Patients are siblings.

ND, not done. The O₂ consumption assayed in digitonin‐permeabilized fibroblasts (ie, intact cellular mitochondria) using pyruvate, malate, and ADP as substrates reflecting composite activity of the mitochondrial pyruvate transporter, production of acetyl‐CoA by PDC, coupled production of NADH, and oxidation of the NADH by Complex I, was normal.

5.2. Regulation of PDC in PDP deficiency

In contrast to the previously reported cases with biallelic pathogenic PDP1 mutations where DCA‐activated PDC activity was normal in fibroblasts9, 20 and lymphocytes,9 our case shows low DCA‐activated PDC activity in both lymphocytes and fibroblasts (Table 1) and the reason for this is unclear. The composite activity of the mitochondrial pyruvate transporter, production of acetyl‐CoA by PDC, coupled production of NADH, and oxidation of the NADH by Complex I in intact cellular mitochondria was normal (Table 1). Another metric for activation deficiency due to PDP deficiency is to observe limited or no change between inactivated (+F; “minimum”) and activated (+DCA; “maximum”) PDC activities, with a ratio of 1 representing no change (experience at CIDEM has been that the minimum PDC activity constitutes about 30% to 40% of maximum activity in normal individuals). This is noted in lymphocytes but not in fibroblasts of the PDP deficient patient here where the PDC inactivated to activated ratio was 0.93 (0.13/0.14 with ratio of control means: 0.53/1.63 = 0.33) and 0.39 (average of 0.54/1.03 and 0.14/0.57; with ratio of control means: 0.92/2.42 = 0.38) in lymphocytes and fibroblasts, respectively. The basis for this difference between lymphocytes and fibroblasts is unclear.

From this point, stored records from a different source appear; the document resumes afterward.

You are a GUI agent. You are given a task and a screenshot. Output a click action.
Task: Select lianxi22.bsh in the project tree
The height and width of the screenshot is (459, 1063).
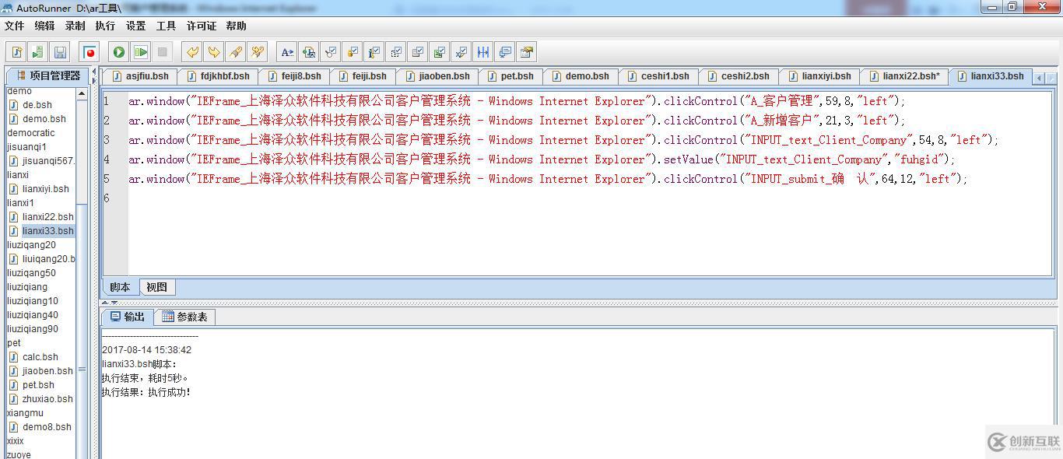(x=47, y=217)
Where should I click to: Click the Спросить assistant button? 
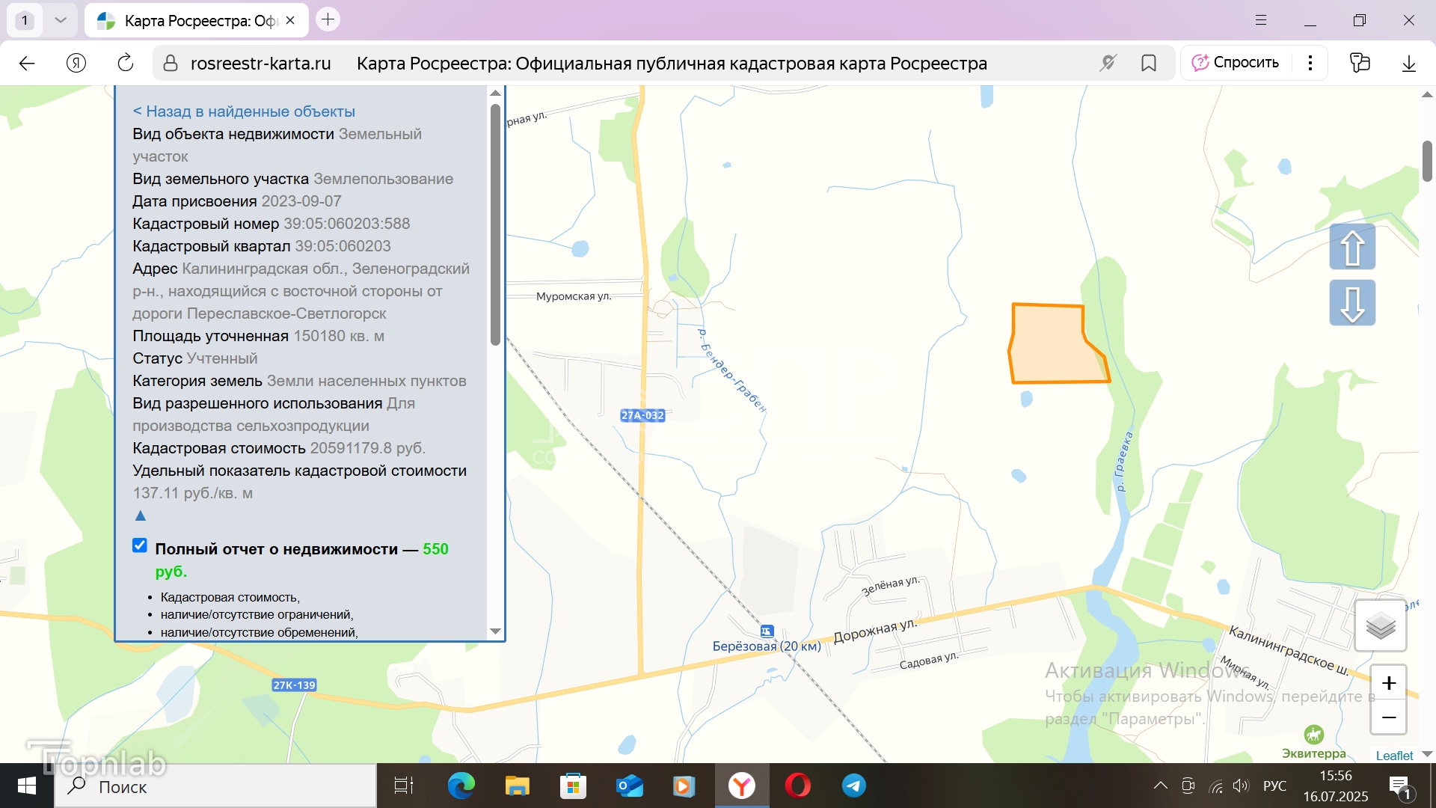tap(1236, 63)
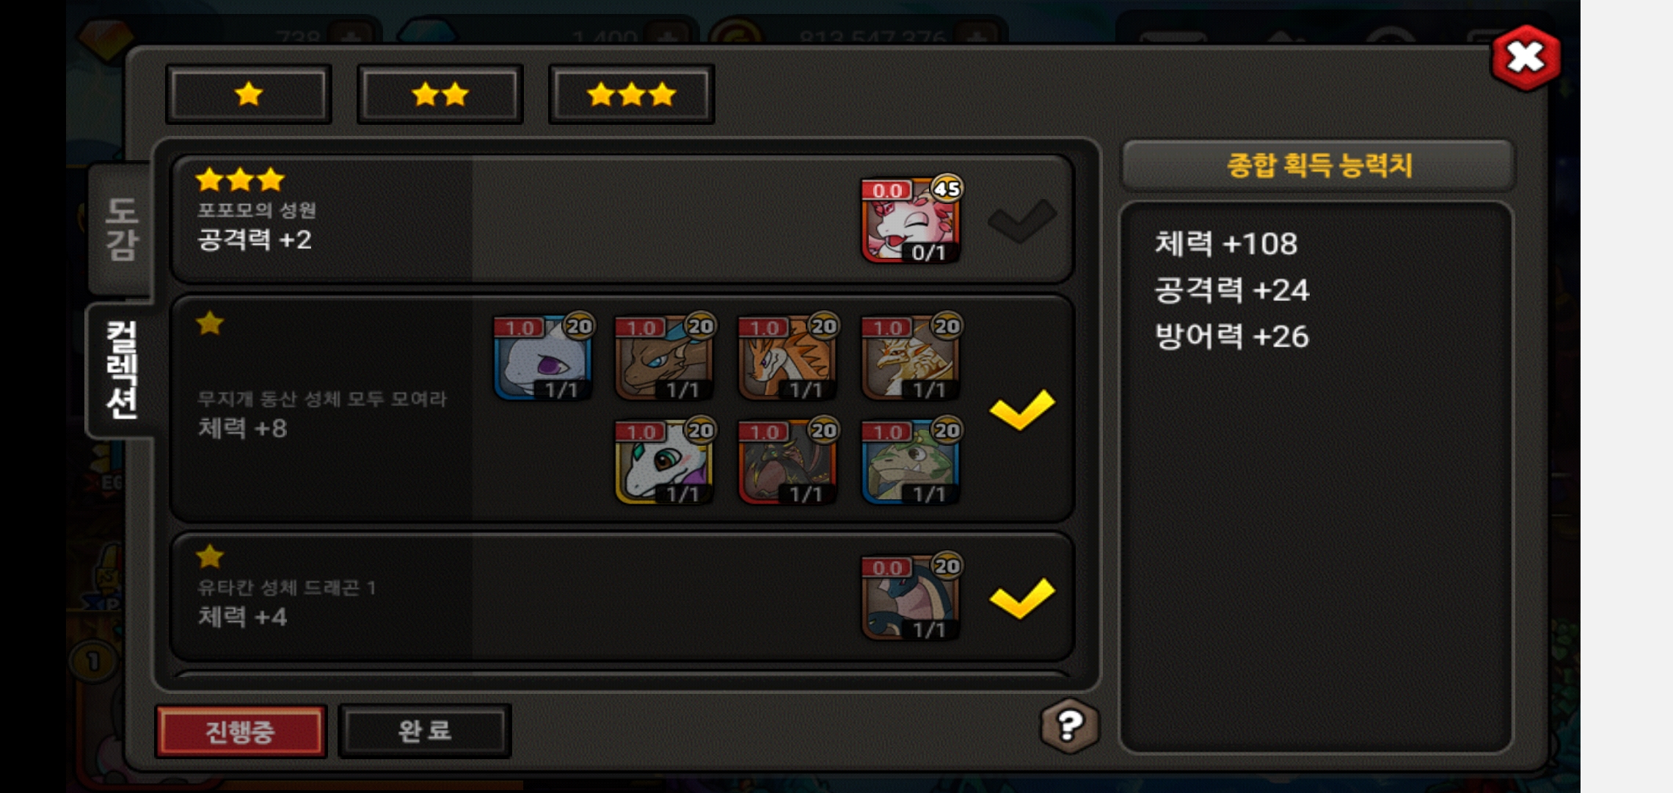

The regulatory enzymes pyruvate dehydrogenase (E1) kinase and phosphatase are believed to be specific for PDC, and to the best of our knowledge, there is not an analogous regulatory function for KDC. This is supported by the observation of normal KDC activity in this proband in fibroblasts with biallelic pathogenic PDP1 mutations (Table 1) as well as in fibroblasts of other reported cases with defective PDP1 where flux through the TCA cycle was unaffected by the low “native” PDC activity (Table 2).9 Interestingly, the proband reported here also had low BCKDH activity in fibroblasts (Table 1) with slight elevation of branched‐chain amino acids in plasma without allo‐isoleucine detected and ketoacids in urine, which we speculate might suggest shared regulatory function of PDC and BCKDH by PDP1 at least in fibroblasts but possibly in other tissues or cell types as well. Sequencing and deletion/duplication analyses of BCKDHA (on Chr 19), the most common gene mutated in maple syrup urine disease, as well as BCKDHB (on Chr 6), DBT (on Chr 1), and PPM1K (on Chr 4) were all normal (data not shown). Similar to PDC regulation, BCKDH activity is regulated posttranscriptionally by phosphorylation (inactivation) and dephosphorylation (activation).40, 41 The branched‐chain 2‐ketoacid dehydrogenase phosphatase (BDP) encoded by PPM1K is a manganese (Mn⁺²)‐dependent BCKDH complex phosphatase and not a magnesium‐ or calcium‐dependent enzyme.42 Furthermore, in contrast to PDP1c, BDP functions as a monomer and the lipoyl prosthetic group on the E2 subunit of BCKDH is not essential for BDP binding or E2‐stimulated phosphatase activity.42 The ~16.3‐Mb LOH region on Chr 10 identified in this proband harbors about 116 genes and of those about 41 appear to have function unrelated to BCKDH activity (Table S1). However, we cannot completely rule out the impact of other functionally uncharacterized genes, miRNA or pseudogenes within the LOH region on BCKDH activity. To the best our knowledge, BCKDH activity was not evaluated in other reported cases with confirmed PDP1 mutations or in the canine model of PDP deficiency due to PDP1 mutations. Therefore, the suggested potentially shared regulatory function of PDC and BCKDH activities by PDP1 is speculative and remains to be determined.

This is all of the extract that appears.